Mailing List Archives
Authenticated access
|
|
|
[Date Prev][Date Next][Thread Prev][Thread Next][Date Index][Thread Index]
Re: [HTCondor-users] Quotas - accepting surplus but not too much surplus
- Date: Mon, 5 Aug 2013 10:53:35 -0500
- From: Brian Bockelman <bbockelm@xxxxxxxxxxx>
- Subject: Re: [HTCondor-users] Quotas - accepting surplus but not too much surplus
On Aug 5, 2013, at 10:39 AM, Keith Chadwick <chadwick@xxxxxxxx> wrote:
> At Fermilab, we use quotas and we also wanted a mechanism to allow jobs to complete,
> yet implement preemption.
>
> So...
>
> We started by histogramming the job durations, and analyzed the histograms.
>
> The results for the ensemble of our workloads (pretty much independent of the
> individual workloads) was that job duration peaked between 4 and 6 hours, and
> there was an exponential falloff from the peak. More than 95% of jobs completed
> in less than 24 hours.
>
> The full analysis is available here:
>
> http://cd-docdb.fnal.gov/cgi-bin/ShowDocument?docid=3246
>
> Based on this analysis we set a preemption timeout of 24 hours.
>
Very interesting!
As a pro-tip, HTCondor 8.0 automatically calculates some similar histograms for you. From the output of "condor_status -l -schedd":
JobsRuntimesHistogramBuckets = "30Sec, 1Min, 3Min, 10Min, 30Min, 1Hr, 3Hr, 6Hr, 12Hr, 1Day, 2Day, 4Day, 8Day, 16Day"

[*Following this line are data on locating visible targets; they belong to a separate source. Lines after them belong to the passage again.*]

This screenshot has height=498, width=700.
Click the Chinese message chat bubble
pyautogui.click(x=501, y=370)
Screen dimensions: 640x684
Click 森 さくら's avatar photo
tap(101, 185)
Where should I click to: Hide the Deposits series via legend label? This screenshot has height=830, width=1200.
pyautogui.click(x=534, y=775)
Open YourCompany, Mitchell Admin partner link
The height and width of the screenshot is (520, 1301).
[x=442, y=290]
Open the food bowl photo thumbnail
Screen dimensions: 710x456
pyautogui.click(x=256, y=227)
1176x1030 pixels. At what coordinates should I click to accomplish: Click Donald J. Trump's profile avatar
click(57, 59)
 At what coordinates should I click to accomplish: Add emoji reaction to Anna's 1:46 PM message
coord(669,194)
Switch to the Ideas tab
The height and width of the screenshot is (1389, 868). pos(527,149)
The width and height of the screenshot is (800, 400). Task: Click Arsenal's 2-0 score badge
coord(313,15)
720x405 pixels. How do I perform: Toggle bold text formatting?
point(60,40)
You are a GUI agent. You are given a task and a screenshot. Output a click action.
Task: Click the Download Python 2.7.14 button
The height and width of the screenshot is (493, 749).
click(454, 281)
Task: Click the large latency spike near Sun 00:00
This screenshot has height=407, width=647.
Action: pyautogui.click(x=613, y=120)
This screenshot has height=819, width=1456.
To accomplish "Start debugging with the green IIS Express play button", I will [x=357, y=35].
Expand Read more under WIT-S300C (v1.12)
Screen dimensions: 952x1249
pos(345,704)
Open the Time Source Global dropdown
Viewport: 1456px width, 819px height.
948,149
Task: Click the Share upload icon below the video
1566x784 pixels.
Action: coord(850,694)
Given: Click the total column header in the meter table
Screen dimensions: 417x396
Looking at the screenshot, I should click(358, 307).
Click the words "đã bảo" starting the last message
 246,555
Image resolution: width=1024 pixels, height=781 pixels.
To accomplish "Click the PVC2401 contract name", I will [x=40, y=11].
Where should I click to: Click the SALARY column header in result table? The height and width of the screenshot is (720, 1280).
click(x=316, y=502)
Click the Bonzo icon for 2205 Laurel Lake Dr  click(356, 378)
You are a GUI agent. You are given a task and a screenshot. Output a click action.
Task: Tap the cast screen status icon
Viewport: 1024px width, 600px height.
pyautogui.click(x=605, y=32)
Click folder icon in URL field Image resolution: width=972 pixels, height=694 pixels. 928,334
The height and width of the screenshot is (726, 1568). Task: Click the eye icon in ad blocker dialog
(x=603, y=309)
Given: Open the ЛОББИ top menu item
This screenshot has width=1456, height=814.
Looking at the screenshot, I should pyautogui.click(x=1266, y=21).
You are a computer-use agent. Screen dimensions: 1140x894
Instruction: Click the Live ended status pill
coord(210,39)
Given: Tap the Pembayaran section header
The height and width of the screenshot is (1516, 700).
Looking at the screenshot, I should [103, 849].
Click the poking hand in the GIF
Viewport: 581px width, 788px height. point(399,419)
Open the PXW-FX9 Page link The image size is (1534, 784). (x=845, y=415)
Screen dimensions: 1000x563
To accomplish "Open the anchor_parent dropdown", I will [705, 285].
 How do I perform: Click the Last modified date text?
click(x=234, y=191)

JobsCompletedRuntimes = "49013, 12376, 10268, 5203, 73025, 15853, 27233, 32692, 34783, 23434, 10062, 8, 0, 0, 0"
Unfortunately, the histogram buckets are not sysadmin-customizable. Honestly, I haven't had much time to play with these locally. I suspect the uneven buckets would cause me heartache. It may also be useful to request the aggregate job runtime for each bucket instead of the job count.
(there's a similar mechanism for job memory usage)
> The results is that users get their "dedicated" slots (quotas actually) and can
> "opportunistically" use more than their quota. When sufficient quota'd users
> need slots, the opportunistic jobs are signaled that they should preempt with
> a preemption time of 24 hours. Since the above analysis shows that the typical
> job duration is less than 24 hours, the jobs get to complete, and the cluster
> reclaims the slot for the quota'd use.
>
This mechanism gets a little blurry with the use of pilot jobs; however, I know there are experiments which aim to come up with nicer preemption mechanisms for pilots.
Brian